## Exercise details
Restate word for word the lines below, from the one containing "Task: Click the yellow report chart file icon" through the final line, with no pictures included.

(Stored data entries)
=====
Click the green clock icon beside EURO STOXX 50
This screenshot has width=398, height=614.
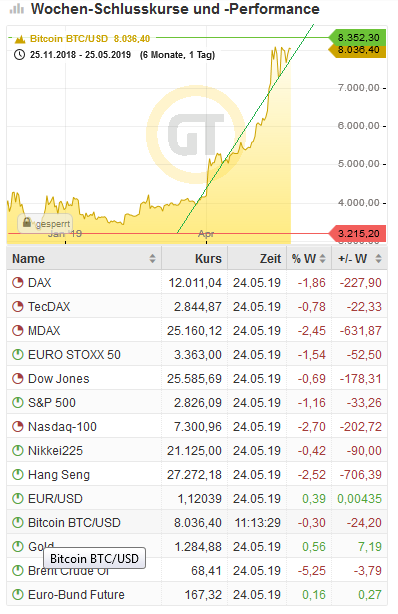(18, 354)
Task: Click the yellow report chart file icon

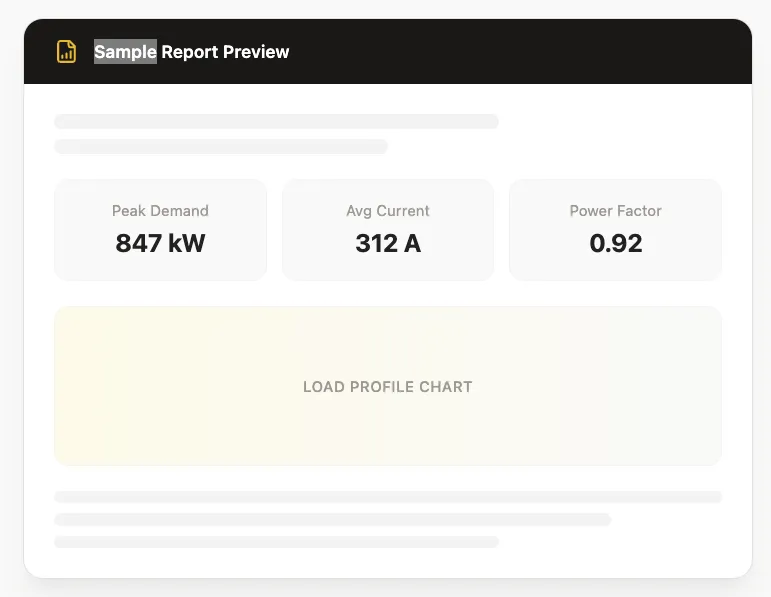Action: point(66,52)
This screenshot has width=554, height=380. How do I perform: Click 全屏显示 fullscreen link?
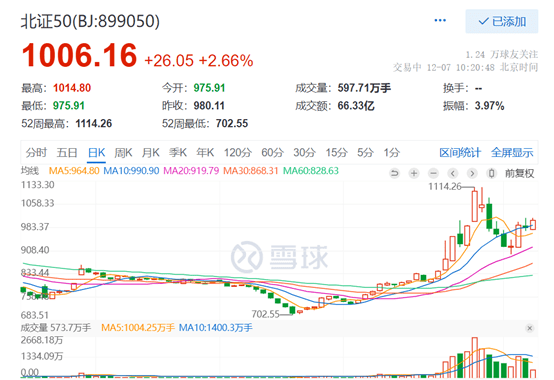click(512, 153)
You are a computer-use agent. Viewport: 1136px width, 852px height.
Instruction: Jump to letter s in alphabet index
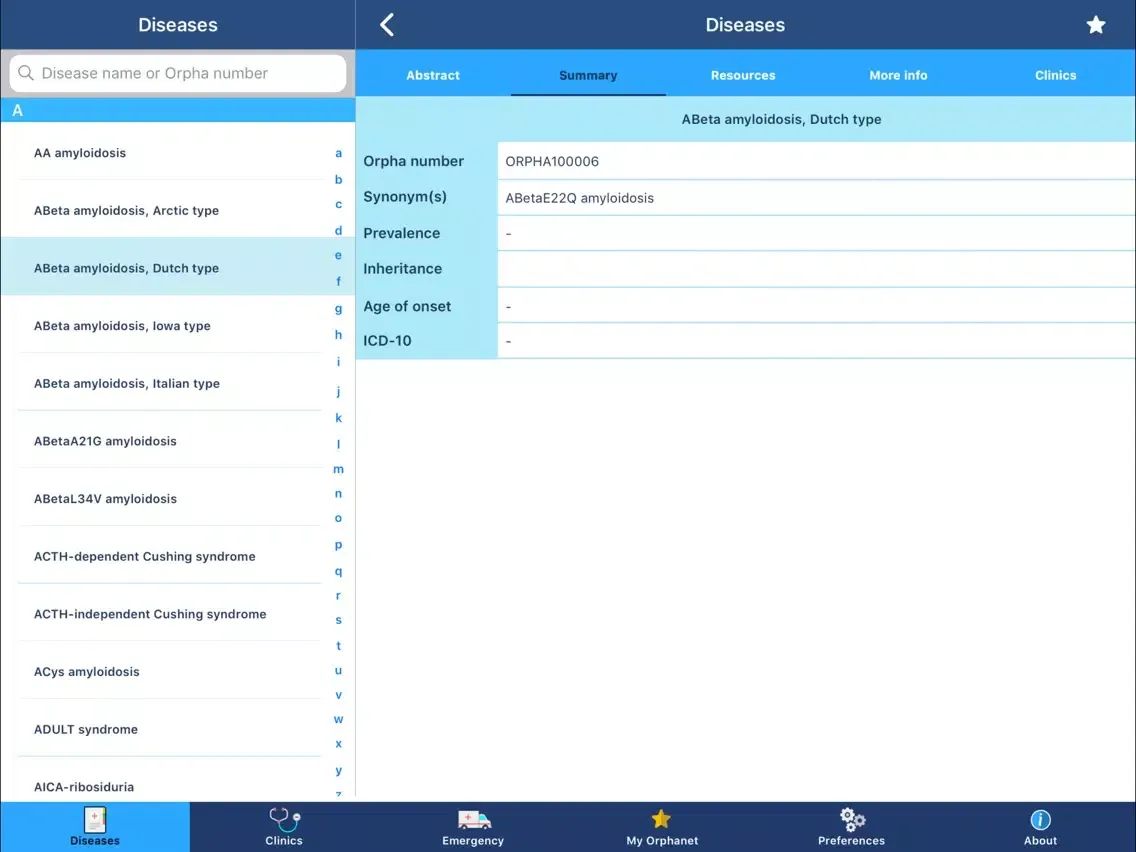[338, 620]
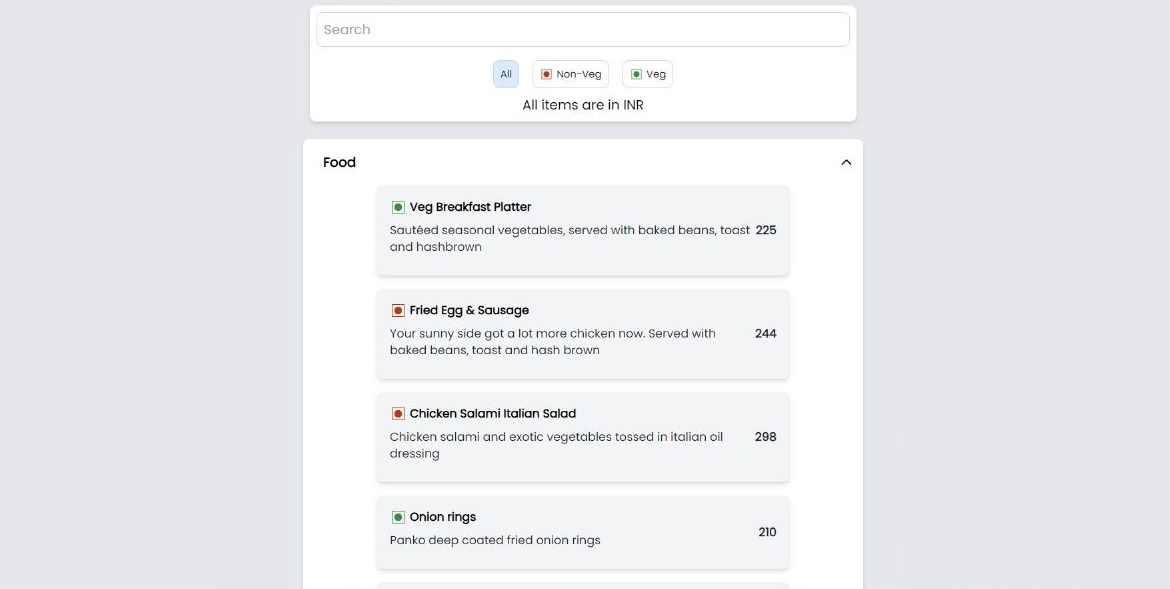The height and width of the screenshot is (589, 1170).
Task: Click the non-veg icon beside Chicken Salami Italian Salad
Action: tap(398, 414)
=====
## Written answer
Task: Click the yellow report chart file icon

Action: point(66,52)
This screenshot has width=554, height=380. How do I perform: Click 全屏显示 fullscreen link?
click(512, 153)
You are a computer-use agent. Viewport: 1136px width, 852px height.
Instruction: Jump to letter s in alphabet index
[338, 620]
The height and width of the screenshot is (589, 1170).
Task: Click the non-veg icon beside Chicken Salami Italian Salad
Action: tap(398, 414)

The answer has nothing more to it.